I read in a post here that it is preferable to work with sounds instead of samples so I started to look for a way to do that. After looking through the Nyquist reference I came up with this code:

;control treshold "Treshold" real "" 0.5 0 1

(mult (env 0.003 0 0 1 1 1)
      (extract-abs
        (sref-inverse (s-abs s) treshold)
        (get-duration 1) s))

I thought this was going to be the solution to my problem - but alas - the memory usage was the same. Does anyone have some ideas of how to improve this code?

The second piece of code is better, particularly if you were removing long sections of silence. Iterating through millions of samples is very slow and may crash unless you are very careful. (I formatted your code to make it more readable - I prefer not to count parentheses to see where a do loop ends :wink:)

After each pass memory “should” be released, but unfortunately there are some memory leaks, so it is not completely released until you exit Audacity. If you are able to identify exactly where those memory leaks occur, please let us know and we can raise a bug report.

If your main concern is in trimming a very large number of files, then a better option would be to use SoX (http://sox.sourceforge.net/).

If your main concern is working with Nyquist, then you will just need to limit the number of files that you process in one session and occasionally restart Audacity. I tried running the second code example in the current alpha version of Audacity 30 times, and memory use went up from about 30 MB to about 60 MB). At that rate of leakage I should be able to cope with several hundred files before I need to restart Audacity.

Thanks for the input! I was hoping this had more to do with my coding than an actual memory leak but I tested to run the same chain of files but running only the function (s-ref inverse s 0.5) and it used the same amount of memory (which didn’t decrease until quitting audacity).

My thought is actually to run this on a whole lot of files; I design a lot of my own sample libraries and the most tiresome task is to trim away the silence of each and every sound file. I have tried SoX but I felt that by designing my own Nyquist script, I could fine-tune the behavior to fit my exact needs :slight_smile:

But I’ll probably lower the sample-rate to make it easier on the RAM.

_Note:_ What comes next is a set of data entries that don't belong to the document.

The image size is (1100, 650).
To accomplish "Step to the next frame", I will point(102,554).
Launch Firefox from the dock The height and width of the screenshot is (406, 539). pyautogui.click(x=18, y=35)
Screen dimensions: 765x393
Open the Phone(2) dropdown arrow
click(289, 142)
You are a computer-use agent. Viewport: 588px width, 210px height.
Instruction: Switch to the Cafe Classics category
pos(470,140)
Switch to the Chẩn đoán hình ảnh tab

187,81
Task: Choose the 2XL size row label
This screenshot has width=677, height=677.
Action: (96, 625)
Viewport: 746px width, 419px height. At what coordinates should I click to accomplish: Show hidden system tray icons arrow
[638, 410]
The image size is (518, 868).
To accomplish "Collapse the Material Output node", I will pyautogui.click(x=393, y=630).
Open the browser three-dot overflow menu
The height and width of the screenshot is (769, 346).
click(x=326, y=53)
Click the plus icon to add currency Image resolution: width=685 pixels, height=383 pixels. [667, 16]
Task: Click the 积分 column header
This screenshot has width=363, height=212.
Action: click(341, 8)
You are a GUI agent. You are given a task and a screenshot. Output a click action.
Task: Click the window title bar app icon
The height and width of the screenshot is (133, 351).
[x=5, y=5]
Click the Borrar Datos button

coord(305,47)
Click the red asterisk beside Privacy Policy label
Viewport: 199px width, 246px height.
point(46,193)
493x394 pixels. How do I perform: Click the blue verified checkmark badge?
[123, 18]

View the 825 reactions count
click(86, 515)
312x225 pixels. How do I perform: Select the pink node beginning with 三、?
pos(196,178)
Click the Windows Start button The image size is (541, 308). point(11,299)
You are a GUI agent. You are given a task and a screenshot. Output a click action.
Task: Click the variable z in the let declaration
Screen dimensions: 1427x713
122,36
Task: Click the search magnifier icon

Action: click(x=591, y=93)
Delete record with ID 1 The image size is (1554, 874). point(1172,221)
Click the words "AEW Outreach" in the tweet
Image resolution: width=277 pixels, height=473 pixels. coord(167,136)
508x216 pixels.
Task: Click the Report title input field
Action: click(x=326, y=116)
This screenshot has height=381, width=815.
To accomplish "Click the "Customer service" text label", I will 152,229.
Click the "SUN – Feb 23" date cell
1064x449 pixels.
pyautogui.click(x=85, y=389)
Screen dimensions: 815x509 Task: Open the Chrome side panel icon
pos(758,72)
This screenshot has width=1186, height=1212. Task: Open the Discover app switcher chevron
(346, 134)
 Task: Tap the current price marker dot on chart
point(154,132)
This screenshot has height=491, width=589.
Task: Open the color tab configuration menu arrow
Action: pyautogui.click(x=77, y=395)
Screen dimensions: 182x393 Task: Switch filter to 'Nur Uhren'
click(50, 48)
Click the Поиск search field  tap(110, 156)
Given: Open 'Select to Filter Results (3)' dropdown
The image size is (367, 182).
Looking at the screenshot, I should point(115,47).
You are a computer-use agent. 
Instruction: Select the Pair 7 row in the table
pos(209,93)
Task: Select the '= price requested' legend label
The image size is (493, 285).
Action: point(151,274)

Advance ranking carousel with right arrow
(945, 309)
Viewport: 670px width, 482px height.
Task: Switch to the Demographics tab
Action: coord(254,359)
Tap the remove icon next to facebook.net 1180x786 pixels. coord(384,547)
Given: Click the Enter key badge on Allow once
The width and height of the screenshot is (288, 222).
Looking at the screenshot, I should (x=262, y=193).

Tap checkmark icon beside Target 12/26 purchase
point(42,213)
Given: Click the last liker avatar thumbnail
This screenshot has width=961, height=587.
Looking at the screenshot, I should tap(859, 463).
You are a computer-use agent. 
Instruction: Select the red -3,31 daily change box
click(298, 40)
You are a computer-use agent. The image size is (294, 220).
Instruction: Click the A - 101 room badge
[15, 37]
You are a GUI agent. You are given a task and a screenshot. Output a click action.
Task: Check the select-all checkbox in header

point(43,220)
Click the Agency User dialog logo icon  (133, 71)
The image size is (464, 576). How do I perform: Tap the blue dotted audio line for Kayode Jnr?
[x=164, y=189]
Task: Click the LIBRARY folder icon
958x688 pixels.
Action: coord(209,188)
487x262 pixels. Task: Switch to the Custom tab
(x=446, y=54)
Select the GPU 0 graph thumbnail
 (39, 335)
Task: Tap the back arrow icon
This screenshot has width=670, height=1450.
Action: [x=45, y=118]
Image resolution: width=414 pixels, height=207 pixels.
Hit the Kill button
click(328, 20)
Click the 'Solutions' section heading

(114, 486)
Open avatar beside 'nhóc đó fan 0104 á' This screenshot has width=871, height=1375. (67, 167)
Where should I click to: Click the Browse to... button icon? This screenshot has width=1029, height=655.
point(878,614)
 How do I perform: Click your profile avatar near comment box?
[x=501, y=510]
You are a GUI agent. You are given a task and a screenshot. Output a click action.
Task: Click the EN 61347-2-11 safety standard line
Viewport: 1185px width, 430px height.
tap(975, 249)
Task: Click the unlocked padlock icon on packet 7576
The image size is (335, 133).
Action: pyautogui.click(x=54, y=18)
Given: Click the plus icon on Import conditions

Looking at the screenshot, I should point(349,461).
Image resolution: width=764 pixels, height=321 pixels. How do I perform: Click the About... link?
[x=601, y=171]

Btw, I also tried using another function, (s-max s 0.5), and that pushed every sound below an amplitude of 0.5 up to that point. I first thought I would be able to somehow use that but I realized I had no clue of how to retrieve the position of the first sound above 0.5. I guess in order to do that, one must bring samples in for calculation - and by that increasing the memory usage.

Audacity can run into other problems when batch processing “thousands” of files. I’m not sure what the actual limit is, but “hundreds” of files should be OK.

Note that sref-inverse will generate an error if no inverse exists (Nyquist Functions) so you would probably want to check for that first. For example, if you are expecting the threshold be exceeded within the first 1 million samples:

(peak s 1000000)

will return the peak level of the first 1 million samples.